Selección =>
⁂

Dada la vetustez del edificio, Rivera imaginó que tarde o temprano la New Workers School tendría que cambiar de lugar. Por lo tanto enganchó sus murales de mármol molido y hormigón en paneles movibles.

Cada mural traía marcos de madera con esquinas de metal; mientras que en el respaldo unas tiras de madera cruzadas bloqueaban una tabla enmallada de alambre y cubierta por varias capas de escayola.

“Uno solo de dichos paneles pesa alrededor de ciento cincuenta kilos”, estimó Wolfe.

Relató Rivera:

 “Los pinté para los trabajadores de Nueva York, y por primera vez en mi vida trabajé por mí mismo; por primera vez pinté en un muro que pertenecía a los trabajadores, no porque son dueños del edificio en el que instalaron su escuela, sino porque los frescos están hechos sobre paneles movibles que pueden ser trasladados con ellos a cualquier lugar donde mudarán su escuela.”

⁂

Datos proporcionados =>
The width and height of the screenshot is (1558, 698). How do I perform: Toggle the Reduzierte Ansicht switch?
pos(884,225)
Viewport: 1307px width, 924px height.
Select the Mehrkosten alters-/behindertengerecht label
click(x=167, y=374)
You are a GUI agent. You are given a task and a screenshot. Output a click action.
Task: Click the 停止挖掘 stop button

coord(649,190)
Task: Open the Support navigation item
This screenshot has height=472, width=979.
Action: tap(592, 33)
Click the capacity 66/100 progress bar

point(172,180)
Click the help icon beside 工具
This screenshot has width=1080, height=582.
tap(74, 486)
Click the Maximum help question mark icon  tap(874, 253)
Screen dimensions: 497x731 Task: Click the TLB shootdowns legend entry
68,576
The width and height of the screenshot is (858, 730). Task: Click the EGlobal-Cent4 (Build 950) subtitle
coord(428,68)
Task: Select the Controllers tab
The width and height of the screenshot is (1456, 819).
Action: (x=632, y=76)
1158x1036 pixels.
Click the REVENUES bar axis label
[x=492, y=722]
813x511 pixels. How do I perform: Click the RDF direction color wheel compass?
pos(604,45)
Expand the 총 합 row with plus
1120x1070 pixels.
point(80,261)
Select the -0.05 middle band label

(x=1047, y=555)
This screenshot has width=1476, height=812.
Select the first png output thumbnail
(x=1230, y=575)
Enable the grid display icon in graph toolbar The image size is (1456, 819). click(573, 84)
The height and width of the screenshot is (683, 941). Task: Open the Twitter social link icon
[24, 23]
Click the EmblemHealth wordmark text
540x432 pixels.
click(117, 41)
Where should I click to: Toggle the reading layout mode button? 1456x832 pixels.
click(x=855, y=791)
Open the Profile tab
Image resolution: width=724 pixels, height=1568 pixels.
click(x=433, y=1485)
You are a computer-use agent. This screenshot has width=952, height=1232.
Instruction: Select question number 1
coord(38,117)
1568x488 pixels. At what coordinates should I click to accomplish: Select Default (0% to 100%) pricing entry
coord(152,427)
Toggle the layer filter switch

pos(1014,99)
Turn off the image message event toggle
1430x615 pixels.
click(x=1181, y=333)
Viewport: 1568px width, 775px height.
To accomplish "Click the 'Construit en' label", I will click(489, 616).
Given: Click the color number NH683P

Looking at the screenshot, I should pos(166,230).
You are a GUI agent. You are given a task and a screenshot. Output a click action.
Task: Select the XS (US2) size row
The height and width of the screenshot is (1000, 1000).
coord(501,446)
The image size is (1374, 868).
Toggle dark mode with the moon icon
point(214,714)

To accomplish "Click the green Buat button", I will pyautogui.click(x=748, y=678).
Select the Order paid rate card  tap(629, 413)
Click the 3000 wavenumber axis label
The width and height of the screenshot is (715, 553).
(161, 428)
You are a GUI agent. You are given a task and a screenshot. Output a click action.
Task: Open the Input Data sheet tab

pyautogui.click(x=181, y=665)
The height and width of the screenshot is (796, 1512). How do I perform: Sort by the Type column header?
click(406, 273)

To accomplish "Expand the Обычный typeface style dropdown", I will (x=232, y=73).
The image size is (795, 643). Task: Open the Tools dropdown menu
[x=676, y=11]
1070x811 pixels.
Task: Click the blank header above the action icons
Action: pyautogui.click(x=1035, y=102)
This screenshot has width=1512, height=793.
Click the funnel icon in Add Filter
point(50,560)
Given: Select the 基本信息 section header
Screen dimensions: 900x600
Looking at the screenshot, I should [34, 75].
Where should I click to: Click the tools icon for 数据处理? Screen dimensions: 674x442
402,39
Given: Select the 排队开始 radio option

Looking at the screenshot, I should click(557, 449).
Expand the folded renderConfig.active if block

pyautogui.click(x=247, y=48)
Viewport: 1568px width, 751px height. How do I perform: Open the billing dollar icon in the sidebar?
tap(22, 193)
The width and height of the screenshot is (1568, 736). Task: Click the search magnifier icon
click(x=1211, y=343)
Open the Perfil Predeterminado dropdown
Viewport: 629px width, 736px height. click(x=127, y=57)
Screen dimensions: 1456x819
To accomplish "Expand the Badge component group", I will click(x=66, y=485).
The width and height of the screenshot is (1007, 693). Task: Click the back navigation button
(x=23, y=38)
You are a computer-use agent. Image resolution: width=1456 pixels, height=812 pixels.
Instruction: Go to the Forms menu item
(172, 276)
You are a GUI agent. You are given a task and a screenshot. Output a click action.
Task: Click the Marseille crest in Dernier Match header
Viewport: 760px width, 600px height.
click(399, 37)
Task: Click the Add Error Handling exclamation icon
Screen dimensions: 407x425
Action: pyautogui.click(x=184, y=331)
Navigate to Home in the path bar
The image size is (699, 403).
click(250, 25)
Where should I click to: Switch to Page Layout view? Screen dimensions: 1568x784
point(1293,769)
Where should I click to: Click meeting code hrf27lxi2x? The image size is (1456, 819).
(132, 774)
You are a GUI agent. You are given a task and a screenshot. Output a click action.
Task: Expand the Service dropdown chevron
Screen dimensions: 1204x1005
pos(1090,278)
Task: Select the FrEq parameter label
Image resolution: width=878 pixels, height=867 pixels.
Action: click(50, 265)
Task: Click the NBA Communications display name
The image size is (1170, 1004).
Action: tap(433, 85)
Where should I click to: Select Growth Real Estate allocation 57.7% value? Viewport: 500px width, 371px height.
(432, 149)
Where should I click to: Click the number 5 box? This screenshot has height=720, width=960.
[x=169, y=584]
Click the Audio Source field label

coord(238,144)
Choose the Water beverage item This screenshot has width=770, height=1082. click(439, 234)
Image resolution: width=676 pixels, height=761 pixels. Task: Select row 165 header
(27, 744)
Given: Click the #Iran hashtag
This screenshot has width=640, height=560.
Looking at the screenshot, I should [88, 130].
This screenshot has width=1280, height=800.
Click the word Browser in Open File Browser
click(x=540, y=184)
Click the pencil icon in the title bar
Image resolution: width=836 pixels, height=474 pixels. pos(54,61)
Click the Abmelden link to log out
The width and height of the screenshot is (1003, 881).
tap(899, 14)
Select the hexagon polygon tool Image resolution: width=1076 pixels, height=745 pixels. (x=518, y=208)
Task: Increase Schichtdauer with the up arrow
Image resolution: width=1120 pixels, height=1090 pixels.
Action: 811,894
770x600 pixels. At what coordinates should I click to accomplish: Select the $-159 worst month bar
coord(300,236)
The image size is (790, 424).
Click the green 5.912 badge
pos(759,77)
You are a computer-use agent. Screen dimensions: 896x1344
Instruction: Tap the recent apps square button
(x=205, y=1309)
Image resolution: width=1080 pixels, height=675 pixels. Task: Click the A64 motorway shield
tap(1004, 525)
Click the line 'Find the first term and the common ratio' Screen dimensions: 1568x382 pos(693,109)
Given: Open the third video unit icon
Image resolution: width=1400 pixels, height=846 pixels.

⁂

Lo que se pide => Copia completa la selección sobre los murales de Rivera, sin cambiar ni una palabra. Los ítems no hacen falta aquí.

Resultado =>
Dada la vetustez del edificio, Rivera imaginó que tarde o temprano la New Workers School tendría que cambiar de lugar. Por lo tanto enganchó sus murales de mármol molido y hormigón en paneles movibles.

Cada mural traía marcos de madera con esquinas de metal; mientras que en el respaldo unas tiras de madera cruzadas bloqueaban una tabla enmallada de alambre y cubierta por varias capas de escayola.

“Uno solo de dichos paneles pesa alrededor de ciento cincuenta kilos”, estimó Wolfe.

Relató Rivera:

 “Los pinté para los trabajadores de Nueva York, y por primera vez en mi vida trabajé por mí mismo; por primera vez pinté en un muro que pertenecía a los trabajadores, no porque son dueños del edificio en el que instalaron su escuela, sino porque los frescos están hechos sobre paneles movibles que pueden ser trasladados con ellos a cualquier lugar donde mudarán su escuela.”